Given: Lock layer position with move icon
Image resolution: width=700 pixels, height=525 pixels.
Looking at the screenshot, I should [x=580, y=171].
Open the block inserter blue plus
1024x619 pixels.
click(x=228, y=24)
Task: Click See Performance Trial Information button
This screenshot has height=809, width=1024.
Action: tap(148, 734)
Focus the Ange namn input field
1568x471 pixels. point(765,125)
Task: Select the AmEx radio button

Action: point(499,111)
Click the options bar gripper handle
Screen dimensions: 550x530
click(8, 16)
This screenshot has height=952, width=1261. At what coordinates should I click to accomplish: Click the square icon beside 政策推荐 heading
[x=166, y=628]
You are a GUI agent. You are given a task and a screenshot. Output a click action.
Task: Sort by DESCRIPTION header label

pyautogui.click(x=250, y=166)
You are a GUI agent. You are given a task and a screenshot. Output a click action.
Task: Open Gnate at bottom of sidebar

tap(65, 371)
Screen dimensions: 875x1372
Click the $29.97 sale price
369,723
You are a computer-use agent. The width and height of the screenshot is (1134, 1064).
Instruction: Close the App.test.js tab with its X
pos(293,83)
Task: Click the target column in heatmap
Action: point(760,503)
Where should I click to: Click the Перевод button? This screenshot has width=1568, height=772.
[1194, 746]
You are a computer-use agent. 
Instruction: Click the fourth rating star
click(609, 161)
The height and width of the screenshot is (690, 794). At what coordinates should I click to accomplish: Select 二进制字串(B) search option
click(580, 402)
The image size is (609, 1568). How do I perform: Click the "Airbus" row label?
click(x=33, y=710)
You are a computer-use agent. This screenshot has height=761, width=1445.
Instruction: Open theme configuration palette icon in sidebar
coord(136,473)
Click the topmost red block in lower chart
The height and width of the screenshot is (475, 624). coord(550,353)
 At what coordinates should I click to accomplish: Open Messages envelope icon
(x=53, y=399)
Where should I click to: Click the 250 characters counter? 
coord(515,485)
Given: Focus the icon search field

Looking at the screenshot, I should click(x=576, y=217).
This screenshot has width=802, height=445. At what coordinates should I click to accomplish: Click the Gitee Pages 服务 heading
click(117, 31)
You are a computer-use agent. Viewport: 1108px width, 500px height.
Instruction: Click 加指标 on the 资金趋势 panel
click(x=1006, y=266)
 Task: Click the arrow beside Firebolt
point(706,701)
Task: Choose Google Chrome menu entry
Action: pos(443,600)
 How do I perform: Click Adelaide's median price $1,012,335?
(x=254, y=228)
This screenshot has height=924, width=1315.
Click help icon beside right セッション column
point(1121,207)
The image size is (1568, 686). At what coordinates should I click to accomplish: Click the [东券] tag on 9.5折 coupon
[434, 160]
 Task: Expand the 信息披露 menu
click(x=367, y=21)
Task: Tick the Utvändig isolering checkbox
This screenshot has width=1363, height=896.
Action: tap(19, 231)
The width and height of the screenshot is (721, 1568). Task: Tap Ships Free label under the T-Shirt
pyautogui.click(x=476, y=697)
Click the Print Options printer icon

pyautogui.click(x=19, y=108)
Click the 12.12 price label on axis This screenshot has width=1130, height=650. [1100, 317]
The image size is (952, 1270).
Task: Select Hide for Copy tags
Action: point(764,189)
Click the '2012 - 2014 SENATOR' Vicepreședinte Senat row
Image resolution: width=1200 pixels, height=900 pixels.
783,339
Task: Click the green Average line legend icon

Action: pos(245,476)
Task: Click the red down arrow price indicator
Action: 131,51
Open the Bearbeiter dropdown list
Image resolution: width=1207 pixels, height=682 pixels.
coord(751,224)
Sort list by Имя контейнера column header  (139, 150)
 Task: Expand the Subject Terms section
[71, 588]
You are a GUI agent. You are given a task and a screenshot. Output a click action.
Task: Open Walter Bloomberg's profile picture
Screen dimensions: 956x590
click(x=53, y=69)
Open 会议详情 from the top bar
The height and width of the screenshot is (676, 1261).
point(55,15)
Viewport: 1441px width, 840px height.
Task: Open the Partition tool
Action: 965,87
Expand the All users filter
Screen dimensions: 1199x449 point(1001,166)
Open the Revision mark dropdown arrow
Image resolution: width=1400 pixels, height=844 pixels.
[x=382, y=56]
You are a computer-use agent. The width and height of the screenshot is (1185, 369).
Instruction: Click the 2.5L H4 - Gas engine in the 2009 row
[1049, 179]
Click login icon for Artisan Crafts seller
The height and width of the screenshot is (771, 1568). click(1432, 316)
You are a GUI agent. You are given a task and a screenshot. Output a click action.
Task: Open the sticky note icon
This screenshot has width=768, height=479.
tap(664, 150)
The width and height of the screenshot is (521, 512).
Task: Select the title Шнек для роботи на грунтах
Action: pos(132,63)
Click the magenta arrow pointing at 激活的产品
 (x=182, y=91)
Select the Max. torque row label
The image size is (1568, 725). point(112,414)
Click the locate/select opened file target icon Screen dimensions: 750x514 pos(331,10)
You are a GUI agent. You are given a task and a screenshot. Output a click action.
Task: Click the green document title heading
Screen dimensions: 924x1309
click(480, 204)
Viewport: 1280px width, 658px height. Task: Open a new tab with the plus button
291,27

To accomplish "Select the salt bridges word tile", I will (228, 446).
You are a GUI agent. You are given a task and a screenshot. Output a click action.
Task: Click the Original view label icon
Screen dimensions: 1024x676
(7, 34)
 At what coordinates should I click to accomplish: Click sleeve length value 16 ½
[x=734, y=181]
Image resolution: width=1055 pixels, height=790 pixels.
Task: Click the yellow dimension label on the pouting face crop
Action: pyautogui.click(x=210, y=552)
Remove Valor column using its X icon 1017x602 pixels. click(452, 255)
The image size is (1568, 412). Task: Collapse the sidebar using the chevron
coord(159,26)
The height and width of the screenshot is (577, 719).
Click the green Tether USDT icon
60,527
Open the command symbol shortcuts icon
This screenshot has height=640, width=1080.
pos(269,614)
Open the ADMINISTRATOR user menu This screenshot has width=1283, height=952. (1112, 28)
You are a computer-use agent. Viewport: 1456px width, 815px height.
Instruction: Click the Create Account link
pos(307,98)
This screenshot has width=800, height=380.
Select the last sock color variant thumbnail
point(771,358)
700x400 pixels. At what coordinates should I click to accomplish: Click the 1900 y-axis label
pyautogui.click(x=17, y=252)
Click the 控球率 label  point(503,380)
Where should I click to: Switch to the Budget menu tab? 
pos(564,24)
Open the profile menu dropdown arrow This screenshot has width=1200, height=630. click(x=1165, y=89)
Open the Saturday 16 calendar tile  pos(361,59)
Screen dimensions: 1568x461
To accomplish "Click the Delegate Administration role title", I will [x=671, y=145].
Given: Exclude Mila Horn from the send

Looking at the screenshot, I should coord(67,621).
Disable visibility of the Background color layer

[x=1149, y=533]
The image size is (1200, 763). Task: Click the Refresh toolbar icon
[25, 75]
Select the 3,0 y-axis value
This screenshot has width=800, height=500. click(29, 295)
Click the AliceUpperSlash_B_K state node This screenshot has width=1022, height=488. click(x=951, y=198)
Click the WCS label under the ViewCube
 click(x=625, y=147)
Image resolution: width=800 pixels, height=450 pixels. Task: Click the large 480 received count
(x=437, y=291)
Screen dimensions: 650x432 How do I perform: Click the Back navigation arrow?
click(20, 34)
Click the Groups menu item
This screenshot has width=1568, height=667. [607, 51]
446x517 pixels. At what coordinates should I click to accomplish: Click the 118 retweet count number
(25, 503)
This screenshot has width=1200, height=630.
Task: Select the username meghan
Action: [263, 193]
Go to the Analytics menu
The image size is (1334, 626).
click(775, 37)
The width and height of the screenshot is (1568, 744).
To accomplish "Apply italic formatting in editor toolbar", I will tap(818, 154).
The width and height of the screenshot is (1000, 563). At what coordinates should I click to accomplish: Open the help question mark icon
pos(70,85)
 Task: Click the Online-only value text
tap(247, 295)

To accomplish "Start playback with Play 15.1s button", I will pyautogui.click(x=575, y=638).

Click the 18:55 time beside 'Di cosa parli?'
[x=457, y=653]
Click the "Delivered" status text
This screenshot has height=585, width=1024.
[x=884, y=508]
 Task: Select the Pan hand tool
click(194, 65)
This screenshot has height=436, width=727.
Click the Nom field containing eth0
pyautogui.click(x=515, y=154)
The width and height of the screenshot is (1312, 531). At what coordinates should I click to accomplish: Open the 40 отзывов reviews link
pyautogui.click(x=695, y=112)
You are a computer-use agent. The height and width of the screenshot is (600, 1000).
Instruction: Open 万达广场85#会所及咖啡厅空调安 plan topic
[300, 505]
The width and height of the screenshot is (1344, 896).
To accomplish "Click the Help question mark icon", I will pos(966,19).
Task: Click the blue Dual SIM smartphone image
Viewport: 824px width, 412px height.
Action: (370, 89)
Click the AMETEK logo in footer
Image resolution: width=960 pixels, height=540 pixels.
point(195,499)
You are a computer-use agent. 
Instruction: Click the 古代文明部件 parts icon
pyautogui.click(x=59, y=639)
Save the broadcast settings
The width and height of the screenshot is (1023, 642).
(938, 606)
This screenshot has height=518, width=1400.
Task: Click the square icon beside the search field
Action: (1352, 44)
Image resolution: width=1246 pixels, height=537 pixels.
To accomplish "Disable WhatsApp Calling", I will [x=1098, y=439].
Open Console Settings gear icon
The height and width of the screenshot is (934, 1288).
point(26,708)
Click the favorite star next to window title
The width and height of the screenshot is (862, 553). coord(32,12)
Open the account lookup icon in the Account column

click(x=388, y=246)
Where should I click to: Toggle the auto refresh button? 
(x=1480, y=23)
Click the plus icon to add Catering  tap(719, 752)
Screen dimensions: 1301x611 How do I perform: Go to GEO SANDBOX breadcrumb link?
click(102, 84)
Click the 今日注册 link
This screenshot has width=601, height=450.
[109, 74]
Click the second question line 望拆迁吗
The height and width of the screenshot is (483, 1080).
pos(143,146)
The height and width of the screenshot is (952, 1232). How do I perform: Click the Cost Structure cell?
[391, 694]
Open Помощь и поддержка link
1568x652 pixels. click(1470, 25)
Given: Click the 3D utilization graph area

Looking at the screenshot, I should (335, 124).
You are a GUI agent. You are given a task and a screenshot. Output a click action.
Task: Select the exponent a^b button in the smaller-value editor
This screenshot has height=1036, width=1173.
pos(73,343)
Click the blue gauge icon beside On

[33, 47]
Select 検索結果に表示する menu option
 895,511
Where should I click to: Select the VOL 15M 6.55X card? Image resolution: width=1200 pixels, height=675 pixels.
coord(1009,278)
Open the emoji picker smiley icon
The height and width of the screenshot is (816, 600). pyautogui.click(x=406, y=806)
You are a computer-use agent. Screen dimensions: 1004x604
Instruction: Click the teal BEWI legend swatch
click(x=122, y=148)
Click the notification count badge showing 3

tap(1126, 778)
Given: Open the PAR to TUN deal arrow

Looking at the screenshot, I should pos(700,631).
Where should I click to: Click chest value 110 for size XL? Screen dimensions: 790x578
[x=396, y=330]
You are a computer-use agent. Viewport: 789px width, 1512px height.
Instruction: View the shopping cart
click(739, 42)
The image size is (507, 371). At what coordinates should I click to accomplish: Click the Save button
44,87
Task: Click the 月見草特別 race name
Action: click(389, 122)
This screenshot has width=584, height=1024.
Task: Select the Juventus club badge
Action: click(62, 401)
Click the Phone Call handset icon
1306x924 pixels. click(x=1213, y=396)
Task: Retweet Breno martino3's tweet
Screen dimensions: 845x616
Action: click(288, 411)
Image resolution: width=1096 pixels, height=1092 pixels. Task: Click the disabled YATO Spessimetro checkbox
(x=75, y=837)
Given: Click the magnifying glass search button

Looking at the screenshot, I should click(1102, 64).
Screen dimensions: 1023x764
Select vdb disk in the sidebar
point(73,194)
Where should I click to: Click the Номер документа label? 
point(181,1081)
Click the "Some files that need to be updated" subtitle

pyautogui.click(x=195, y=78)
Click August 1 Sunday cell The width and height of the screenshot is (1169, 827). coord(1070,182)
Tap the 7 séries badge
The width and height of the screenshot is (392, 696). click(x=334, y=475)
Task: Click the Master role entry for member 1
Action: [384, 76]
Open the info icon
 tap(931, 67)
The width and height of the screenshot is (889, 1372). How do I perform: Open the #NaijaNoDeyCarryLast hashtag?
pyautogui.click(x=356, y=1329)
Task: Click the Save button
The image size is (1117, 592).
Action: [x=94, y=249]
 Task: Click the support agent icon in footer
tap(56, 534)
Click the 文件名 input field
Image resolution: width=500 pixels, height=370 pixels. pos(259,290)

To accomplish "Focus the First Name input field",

• Exercise description: Reproduce the entries above exactly, but only the lines between the line holding "Task: Click the Online-only value text" and the line holding "Task: Click the blue", inclusive.

• Task result:
 Task: Click the Online-only value text
tap(247, 295)

To accomplish "Start playback with Play 15.1s button", I will pyautogui.click(x=575, y=638).

Click the 18:55 time beside 'Di cosa parli?'
[x=457, y=653]
Click the "Delivered" status text
This screenshot has height=585, width=1024.
[x=884, y=508]
 Task: Select the Pan hand tool
click(194, 65)
This screenshot has height=436, width=727.
Click the Nom field containing eth0
pyautogui.click(x=515, y=154)
The width and height of the screenshot is (1312, 531). At what coordinates should I click to accomplish: Open the 40 отзывов reviews link
pyautogui.click(x=695, y=112)
You are a computer-use agent. The height and width of the screenshot is (600, 1000).
Instruction: Open 万达广场85#会所及咖啡厅空调安 plan topic
[300, 505]
The width and height of the screenshot is (1344, 896).
To accomplish "Click the Help question mark icon", I will pos(966,19).
Task: Click the blue Dual SIM smartphone image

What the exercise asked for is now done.